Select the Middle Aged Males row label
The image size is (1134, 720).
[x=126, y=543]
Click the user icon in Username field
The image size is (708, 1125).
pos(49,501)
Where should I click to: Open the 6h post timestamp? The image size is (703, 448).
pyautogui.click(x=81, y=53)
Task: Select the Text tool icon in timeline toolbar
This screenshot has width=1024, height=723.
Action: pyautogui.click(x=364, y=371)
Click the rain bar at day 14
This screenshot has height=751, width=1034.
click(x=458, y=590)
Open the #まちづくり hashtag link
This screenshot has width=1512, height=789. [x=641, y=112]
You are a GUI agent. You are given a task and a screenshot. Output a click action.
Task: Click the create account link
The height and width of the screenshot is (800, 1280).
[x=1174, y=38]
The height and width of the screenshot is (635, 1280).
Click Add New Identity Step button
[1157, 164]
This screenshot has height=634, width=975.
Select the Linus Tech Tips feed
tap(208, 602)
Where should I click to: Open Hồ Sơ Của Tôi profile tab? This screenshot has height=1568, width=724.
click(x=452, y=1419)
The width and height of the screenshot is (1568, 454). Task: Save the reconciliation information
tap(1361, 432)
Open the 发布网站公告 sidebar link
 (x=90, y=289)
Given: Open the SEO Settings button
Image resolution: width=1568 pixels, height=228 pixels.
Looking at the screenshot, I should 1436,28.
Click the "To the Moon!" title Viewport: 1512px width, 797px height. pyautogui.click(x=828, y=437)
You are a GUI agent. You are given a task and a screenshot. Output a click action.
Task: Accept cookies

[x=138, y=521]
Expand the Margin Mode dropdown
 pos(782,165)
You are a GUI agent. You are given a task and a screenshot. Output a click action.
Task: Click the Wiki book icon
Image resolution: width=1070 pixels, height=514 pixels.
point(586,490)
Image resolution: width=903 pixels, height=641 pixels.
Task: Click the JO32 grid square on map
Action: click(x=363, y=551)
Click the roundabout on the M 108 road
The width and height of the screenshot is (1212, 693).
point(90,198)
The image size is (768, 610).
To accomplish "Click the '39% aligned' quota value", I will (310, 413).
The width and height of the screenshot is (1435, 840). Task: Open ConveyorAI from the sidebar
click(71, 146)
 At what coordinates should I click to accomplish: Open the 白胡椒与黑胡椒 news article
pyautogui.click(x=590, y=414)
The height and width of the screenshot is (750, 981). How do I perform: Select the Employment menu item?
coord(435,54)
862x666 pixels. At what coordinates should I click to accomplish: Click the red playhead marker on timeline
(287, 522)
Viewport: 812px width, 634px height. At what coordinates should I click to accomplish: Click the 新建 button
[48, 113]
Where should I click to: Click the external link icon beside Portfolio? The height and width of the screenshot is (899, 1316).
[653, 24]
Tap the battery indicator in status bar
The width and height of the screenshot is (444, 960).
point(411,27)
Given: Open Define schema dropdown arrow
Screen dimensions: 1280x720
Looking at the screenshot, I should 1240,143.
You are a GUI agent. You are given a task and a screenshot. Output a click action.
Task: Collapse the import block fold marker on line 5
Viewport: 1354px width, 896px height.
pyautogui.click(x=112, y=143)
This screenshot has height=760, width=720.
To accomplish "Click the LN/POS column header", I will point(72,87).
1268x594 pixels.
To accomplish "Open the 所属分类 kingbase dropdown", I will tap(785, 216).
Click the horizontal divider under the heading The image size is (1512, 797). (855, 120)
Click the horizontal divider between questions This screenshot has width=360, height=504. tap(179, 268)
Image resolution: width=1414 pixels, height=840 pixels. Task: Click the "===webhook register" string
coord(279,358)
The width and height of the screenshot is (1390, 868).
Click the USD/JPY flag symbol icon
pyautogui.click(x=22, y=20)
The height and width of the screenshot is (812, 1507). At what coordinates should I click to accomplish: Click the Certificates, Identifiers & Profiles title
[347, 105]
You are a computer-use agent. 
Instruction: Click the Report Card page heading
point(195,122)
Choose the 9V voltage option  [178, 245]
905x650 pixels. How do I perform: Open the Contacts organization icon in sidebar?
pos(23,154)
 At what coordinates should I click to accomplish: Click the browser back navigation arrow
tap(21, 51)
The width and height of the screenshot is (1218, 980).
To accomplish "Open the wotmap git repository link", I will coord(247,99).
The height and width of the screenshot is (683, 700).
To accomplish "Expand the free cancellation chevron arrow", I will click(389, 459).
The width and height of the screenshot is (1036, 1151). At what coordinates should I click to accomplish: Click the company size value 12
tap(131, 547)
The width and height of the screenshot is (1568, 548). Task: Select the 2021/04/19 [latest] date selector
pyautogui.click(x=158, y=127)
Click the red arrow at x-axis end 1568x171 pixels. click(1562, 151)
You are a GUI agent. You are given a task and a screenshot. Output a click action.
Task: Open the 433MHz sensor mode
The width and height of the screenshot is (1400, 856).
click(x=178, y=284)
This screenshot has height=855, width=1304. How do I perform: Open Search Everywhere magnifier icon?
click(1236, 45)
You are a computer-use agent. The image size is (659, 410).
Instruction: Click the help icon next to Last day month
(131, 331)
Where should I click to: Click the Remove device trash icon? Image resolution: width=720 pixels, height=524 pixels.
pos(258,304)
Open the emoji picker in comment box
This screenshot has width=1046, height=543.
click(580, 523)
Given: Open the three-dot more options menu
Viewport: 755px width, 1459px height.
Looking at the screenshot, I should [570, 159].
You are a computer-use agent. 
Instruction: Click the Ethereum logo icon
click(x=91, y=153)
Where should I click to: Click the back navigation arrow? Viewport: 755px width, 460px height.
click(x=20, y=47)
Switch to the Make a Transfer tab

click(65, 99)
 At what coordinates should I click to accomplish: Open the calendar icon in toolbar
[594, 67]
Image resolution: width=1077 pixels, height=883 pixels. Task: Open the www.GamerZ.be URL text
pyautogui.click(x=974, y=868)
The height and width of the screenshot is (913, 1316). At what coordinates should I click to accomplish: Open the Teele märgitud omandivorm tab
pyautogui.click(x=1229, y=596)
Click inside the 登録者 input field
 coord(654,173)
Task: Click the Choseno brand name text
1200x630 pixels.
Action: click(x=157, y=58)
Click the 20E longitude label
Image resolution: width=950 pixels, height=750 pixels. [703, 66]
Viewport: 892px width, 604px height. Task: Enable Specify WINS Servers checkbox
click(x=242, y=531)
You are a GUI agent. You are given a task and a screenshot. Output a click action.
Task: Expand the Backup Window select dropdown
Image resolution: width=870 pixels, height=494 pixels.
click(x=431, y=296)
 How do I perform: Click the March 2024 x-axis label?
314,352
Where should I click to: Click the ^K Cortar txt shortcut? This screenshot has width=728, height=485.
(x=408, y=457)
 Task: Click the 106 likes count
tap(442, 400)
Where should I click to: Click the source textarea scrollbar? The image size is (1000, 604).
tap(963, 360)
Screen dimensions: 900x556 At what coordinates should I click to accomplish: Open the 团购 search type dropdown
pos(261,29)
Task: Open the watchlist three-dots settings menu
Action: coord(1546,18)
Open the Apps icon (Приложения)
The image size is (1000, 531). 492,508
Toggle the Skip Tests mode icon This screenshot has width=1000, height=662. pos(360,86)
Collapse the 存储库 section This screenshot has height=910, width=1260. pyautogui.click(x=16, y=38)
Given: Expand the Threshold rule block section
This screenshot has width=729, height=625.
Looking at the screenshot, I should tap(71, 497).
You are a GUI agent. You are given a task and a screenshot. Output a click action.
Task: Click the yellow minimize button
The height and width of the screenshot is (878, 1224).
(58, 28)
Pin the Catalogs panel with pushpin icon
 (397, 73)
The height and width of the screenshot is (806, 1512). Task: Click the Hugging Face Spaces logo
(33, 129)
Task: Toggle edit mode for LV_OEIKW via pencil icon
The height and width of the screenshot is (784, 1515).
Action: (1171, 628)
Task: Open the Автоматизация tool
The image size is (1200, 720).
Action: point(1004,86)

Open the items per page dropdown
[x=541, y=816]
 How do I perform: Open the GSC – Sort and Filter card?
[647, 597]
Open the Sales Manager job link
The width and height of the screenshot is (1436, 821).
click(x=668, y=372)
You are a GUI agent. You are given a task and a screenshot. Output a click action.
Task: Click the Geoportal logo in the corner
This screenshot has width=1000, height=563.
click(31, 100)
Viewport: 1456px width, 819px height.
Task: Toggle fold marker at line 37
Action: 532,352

====================

Instructions to follow:
Copy out everything in the items above, from the line containing "Task: Open the Автоматизация tool" down to the end of the items, exactly as it appears.

Finished answer:
Task: Open the Автоматизация tool
The image size is (1200, 720).
Action: point(1004,86)

Open the items per page dropdown
[x=541, y=816]
 How do I perform: Open the GSC – Sort and Filter card?
[647, 597]
Open the Sales Manager job link
The width and height of the screenshot is (1436, 821).
click(x=668, y=372)
You are a GUI agent. You are given a task and a screenshot. Output a click action.
Task: Click the Geoportal logo in the corner
This screenshot has width=1000, height=563.
click(31, 100)
Viewport: 1456px width, 819px height.
Task: Toggle fold marker at line 37
Action: 532,352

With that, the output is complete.